During his testimony Friday, Kirby maintained that while he had walked down toward the lake to warn the fisherman to “read and heed” his no trespassing sign as it pertained the water behind his house, he did not know the boaters were still down range when he opened fire on black birds in the trees.
“I pointed out my sign,” testified the feisty 76-year-old, who said he posted the area as no trespassing after his dog was killed by boaters and his dock vandalized. “Anybody who went to school should know that.”
Kirby said he had been shooting a 22-caliber pistol to scare off the birds just before he saw the men on the boat behind his house. The gun jammed and caught fire, Kirby said, noting that is when he resorted to the shotgun.

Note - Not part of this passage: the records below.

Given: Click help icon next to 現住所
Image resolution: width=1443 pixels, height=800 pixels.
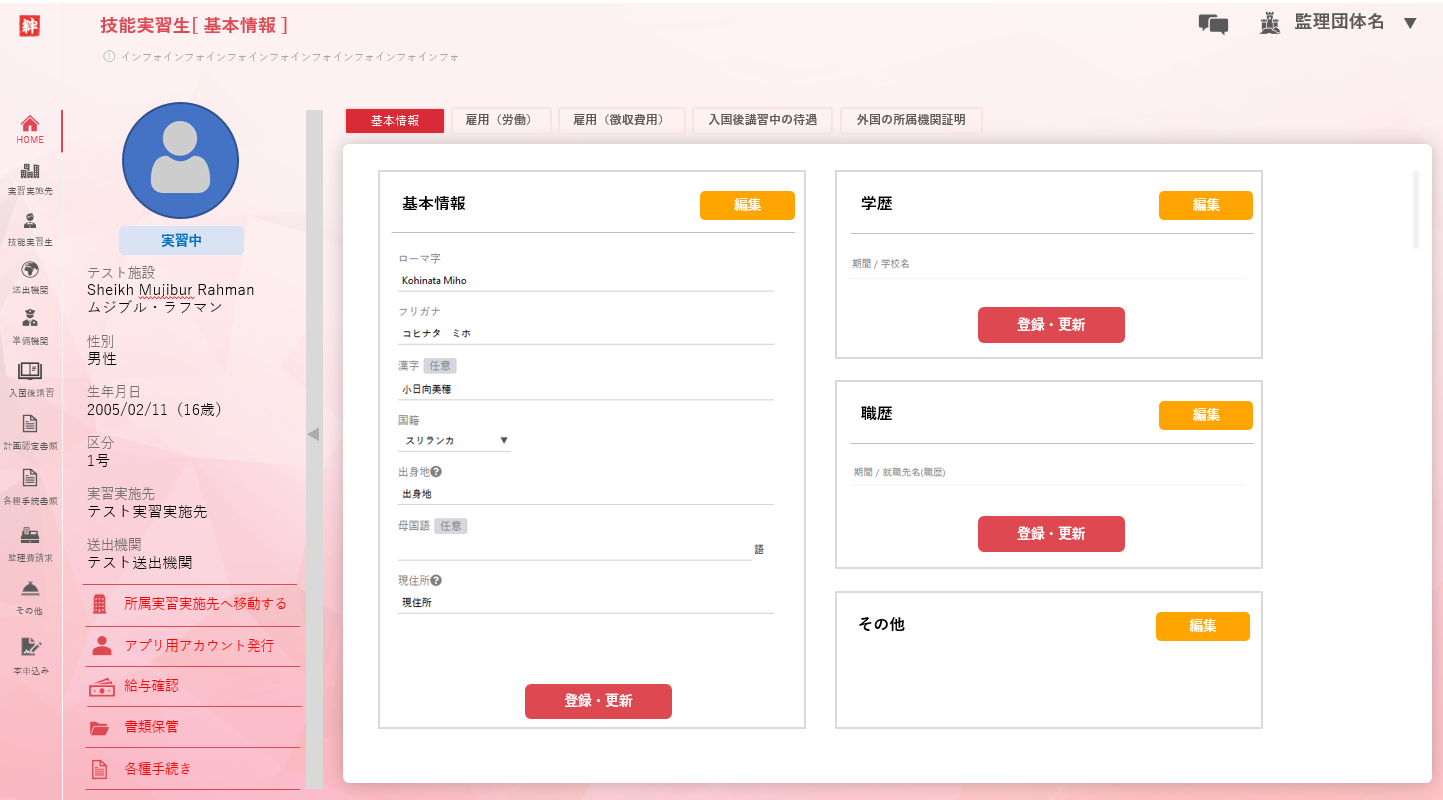Looking at the screenshot, I should [436, 580].
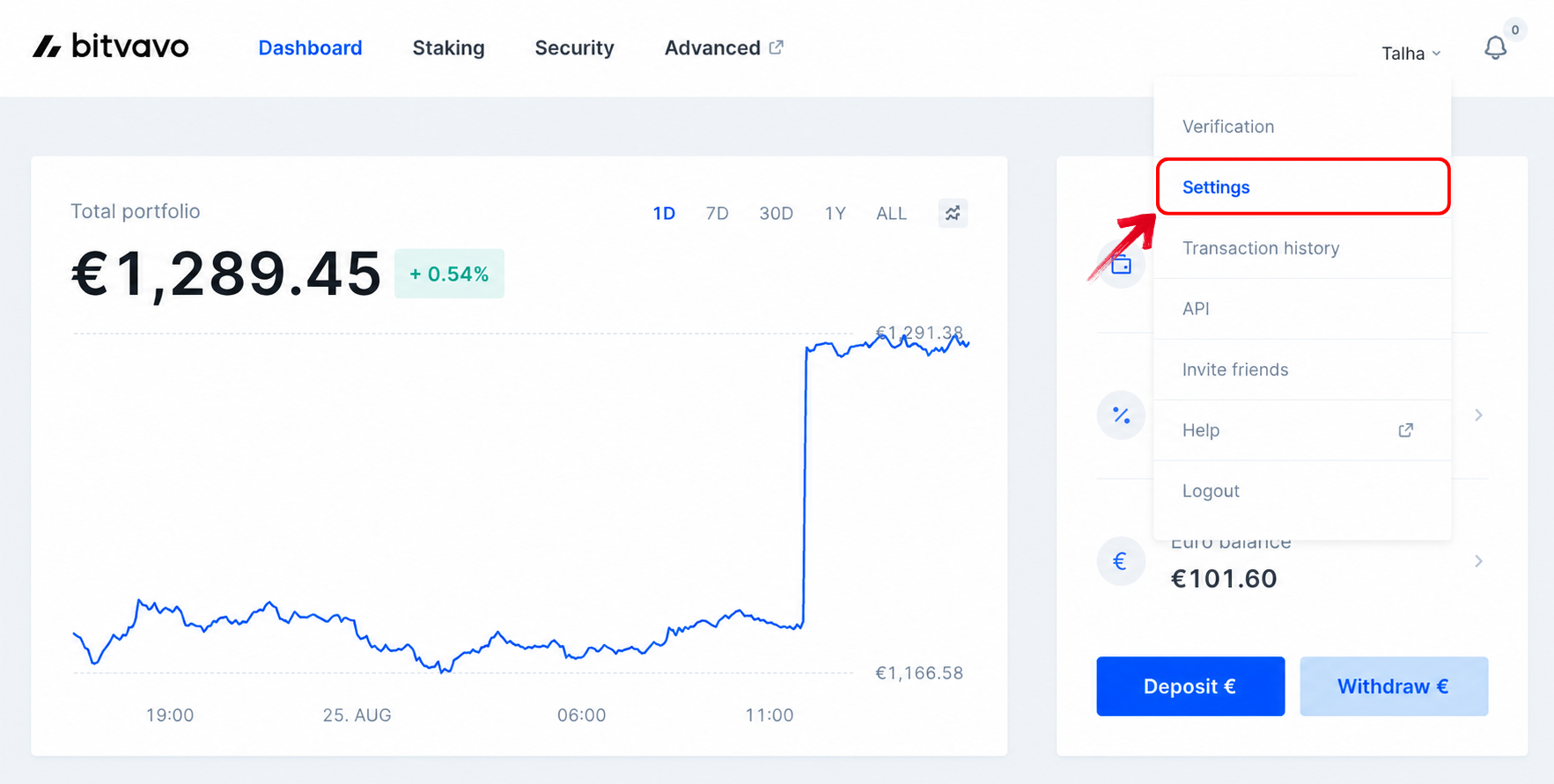Click the Deposit € button
This screenshot has width=1554, height=784.
[x=1190, y=686]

“My hand was on fire,” Kirby said, noting after warning the men to leave he walked up to his garage and put his hand in water to cool it off before getting his single-shot shotgun to run off the black birds. Kirby admitted he may have accidentally grabbed a buckshot shell along with the bird shot when he pushed the shells into his pants pocket. It was the single buckshot round which wounded Murray.
Kirby maintained he had trained the ducks on the lake to walk up and get the feed he placed out for them when he would whistle and beat on a metal pan. He used the guns to keep black birds away from the feed. Kirby said he would have never opened fire had he known the men were still on the lake, noting his view was blocked by the heavy foliage between him and the boat.
“I let go,” Kirby admitted saying he fired four shotgun blasts at the birds denying he was trying to harm the men. “My target was blackbirds not two people on the boat.”
Kirby’s long and somewhat wandering answers to questions came after his son told the court the family plans to put both Mr. Kirby and his wife in assisted living homes after his legal matter is resolved.
Prosecutor Randal Gilliam questioned how Kirby could not hear the men shouting for him to stop shooting. Kirby resisted the question saying the breeze on the lake made it hard to hear anything.
“You need to get some IQ,” Kirby told Gilliam, saying he heard nothing until after he fired the last shot. Kirby acted indignant his version of events was being questioned.
In the end, jurors opted to convict Kirby on two felony assault counts for wounding Murray and the threat of serious bodily harm to Owenby. They also opted to convict on the charge of misdemeanor endangerment since the gun was discharged in a manner that placed the public in danger.
While facing three to six years when he comes up for sentencing Feb. 6, legal experts suggest it is highly unlikely he will get jail time given his age and lack of criminal record.